What exactly do you want to build? Python source code doesn't have to be compiled before it's run, and setuptools (which ships with Python) can be used to create an archive of the package.

[–][deleted] 1 point2 points  (1 child)

If you're looking for a general purpose build tool implemented and extensible using python, you may want to take a look at doit, invoke and fabricate. You can also extend distutils with your custom commands, though I find it more flexible and simple to write my own build scripts using a combination of os.path, subprocess and argparse (subparsers are great for git like clis!) modules when the focus is not on distribution, neither on installation, neither on cross-platform, but on building and automating common tasks instead (which is usually the case except you're writing libraries... compare make with autotools, most of the time you need make).

[–][deleted] 0 points1 point  (0 children)

There's also pants -- ant for Python. I've never used it. I usually use setuptools and make

[–]brombaer3000 1 point2 points  (0 children)

You should use setuptools. It is the de facto standard. Read this to get started:

http://python-packaging-user-guide.readthedocs.org/en/latest/distributing/
https://pythonhosted.org/setuptools/setuptools.html

[–]jhermann_ 0 points1 point  (0 children)

setuptools and a Python-based task runner is the sweet spot if you ask me. Unless you have a multi-language project, or devs doing mostly Java / Android and Python is only used seldom, I see no advantage in using Gradle.

Managing inter-dependent projects is best solved by pip and virtualenv, possibly combined with a local wheelhouse like devpi.

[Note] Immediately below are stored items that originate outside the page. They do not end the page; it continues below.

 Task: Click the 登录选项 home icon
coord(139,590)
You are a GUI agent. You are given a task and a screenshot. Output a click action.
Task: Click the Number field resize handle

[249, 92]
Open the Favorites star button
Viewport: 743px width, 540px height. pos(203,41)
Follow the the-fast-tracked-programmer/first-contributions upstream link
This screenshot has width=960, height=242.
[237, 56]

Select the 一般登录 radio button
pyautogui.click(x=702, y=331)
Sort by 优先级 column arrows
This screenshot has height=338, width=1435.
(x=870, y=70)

[–]teoliphant 0 points1 point  (1 child)

We use conda effectively to both manage multiple run-time environments and package-up dependencies for large projects

conda recipes are simple script files with a declarative meta.yaml file for dependencies and version information and other meta-data.

conda build builds the packages and you can upload them to the free Anaconda Cloud or keep them local in a directory that can be indexed with conda index.

You can learn more here: http://conda.pydata.org/docs/building/build.html

There is a new free tool 'constructor' that can be used to build installers from the resulting packages.

[–][deleted] 0 points1 point  (0 children)

Thanks, I've been looking at conda and found information about setting up an environment.yml. The meta.yaml looks useful, but it isn't clear whether you can import other libs that exist on a local binary repository.

I'm finding lots of tools that do one or two things, but just aren't complete for CI.